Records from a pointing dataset

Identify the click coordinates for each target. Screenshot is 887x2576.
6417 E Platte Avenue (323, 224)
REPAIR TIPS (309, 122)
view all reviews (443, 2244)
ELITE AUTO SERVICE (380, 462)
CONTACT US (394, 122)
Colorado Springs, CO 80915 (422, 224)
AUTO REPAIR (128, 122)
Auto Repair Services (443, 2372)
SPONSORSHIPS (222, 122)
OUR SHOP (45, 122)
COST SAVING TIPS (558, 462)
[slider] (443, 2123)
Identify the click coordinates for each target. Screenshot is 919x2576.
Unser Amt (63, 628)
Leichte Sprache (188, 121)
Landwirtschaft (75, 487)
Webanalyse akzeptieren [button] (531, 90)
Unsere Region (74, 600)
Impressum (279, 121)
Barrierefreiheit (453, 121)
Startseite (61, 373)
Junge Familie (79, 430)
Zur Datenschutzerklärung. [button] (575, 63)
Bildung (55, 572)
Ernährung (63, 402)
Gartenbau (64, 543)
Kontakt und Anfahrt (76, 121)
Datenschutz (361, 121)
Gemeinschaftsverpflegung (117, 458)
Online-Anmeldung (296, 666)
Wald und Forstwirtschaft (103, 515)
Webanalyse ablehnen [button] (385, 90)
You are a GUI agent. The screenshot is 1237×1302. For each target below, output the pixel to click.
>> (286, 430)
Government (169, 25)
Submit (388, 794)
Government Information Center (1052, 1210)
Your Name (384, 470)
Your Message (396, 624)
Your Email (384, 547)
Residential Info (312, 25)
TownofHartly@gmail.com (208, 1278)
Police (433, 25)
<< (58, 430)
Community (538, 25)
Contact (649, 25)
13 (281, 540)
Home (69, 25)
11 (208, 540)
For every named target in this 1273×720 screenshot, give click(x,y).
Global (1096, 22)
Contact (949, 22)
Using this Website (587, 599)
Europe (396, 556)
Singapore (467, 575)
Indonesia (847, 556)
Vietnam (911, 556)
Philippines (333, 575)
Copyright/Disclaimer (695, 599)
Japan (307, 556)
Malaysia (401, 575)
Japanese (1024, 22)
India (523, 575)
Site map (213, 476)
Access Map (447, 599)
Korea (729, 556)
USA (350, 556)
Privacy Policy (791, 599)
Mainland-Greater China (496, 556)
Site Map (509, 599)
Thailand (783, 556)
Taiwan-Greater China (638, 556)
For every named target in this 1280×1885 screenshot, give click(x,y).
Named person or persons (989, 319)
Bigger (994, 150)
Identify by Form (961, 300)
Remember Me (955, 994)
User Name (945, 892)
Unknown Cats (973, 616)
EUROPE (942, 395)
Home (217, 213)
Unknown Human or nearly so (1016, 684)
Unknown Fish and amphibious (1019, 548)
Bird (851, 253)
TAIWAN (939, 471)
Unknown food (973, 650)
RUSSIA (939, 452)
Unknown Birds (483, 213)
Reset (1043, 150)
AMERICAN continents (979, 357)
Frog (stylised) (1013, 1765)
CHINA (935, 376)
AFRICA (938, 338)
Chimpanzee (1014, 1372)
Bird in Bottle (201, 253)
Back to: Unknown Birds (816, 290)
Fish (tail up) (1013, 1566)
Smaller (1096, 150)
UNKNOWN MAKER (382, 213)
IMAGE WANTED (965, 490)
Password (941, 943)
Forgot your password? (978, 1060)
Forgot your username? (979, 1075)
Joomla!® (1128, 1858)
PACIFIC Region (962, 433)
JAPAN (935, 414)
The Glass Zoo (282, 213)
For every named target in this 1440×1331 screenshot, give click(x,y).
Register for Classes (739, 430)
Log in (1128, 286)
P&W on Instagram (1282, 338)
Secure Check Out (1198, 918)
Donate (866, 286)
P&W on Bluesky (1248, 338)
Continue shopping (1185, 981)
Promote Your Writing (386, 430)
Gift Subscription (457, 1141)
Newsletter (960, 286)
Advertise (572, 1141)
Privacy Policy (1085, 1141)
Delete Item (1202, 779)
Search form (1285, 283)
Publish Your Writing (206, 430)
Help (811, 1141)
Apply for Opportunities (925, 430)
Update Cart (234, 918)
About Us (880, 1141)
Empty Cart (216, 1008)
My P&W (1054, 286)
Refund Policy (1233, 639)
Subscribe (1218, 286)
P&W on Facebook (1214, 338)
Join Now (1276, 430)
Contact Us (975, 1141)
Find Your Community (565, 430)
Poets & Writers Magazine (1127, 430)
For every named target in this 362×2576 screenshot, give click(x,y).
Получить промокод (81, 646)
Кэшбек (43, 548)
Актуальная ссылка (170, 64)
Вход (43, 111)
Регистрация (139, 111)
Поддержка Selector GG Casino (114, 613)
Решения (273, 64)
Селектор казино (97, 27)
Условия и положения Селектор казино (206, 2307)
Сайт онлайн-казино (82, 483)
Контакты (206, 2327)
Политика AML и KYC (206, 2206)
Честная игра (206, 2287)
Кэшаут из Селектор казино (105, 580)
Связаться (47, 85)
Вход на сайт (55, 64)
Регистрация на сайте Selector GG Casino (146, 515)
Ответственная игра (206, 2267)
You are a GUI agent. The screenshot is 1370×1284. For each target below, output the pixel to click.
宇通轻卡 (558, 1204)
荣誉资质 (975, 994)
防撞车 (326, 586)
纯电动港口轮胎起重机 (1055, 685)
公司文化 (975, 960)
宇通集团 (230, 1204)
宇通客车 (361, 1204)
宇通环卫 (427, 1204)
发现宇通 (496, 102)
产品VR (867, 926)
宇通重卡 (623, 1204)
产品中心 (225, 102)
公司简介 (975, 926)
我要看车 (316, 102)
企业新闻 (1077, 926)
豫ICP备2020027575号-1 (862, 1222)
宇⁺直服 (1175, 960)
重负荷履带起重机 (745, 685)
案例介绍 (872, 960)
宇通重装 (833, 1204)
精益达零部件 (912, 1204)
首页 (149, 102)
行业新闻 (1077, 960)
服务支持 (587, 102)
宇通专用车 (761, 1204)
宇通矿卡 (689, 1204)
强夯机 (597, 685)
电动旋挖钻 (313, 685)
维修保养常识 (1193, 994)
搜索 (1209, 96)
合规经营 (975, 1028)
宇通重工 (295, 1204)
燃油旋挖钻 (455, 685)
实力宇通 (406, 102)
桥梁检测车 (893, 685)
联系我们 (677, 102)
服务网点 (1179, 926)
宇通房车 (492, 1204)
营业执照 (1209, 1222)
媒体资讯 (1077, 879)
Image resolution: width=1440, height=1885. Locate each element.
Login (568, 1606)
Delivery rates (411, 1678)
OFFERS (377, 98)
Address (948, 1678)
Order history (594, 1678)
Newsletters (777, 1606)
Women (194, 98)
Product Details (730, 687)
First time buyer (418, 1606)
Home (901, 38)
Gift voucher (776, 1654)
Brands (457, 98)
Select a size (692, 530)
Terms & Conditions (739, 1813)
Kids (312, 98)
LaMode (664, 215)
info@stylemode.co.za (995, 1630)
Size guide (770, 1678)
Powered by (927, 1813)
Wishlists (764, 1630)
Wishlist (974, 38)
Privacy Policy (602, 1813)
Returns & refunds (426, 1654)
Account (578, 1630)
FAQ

DIRECTIONS
Rescale the data starting at the line containing "IMAGE WANTED (965, 490)" and ending at the line containing "Gift Subscription (457, 1141)", both included, and output only those lines with the requests kept in place. Multiply every coordinate in the answers by 1.85 and round each result to a whole number, rounding halves up.

WRITTEN ANSWER
IMAGE WANTED (1785, 907)
Password (1741, 1745)
Forgot your password? (1809, 1961)
Forgot your username? (1811, 1989)
Joomla!® (2087, 3437)
PACIFIC Region (1780, 801)
JAPAN (1730, 766)
The Glass Zoo (522, 394)
For every named target in this 1440×1331 screenshot, give click(x,y).
Register for Classes (1367, 796)
Log in (2087, 529)
P&W on Instagram (2372, 625)
Secure Check Out (2216, 1698)
Donate (1602, 529)
P&W on Bluesky (2309, 625)
Continue shopping (2192, 1815)
Promote Your Writing (714, 796)
Gift Subscription (845, 2111)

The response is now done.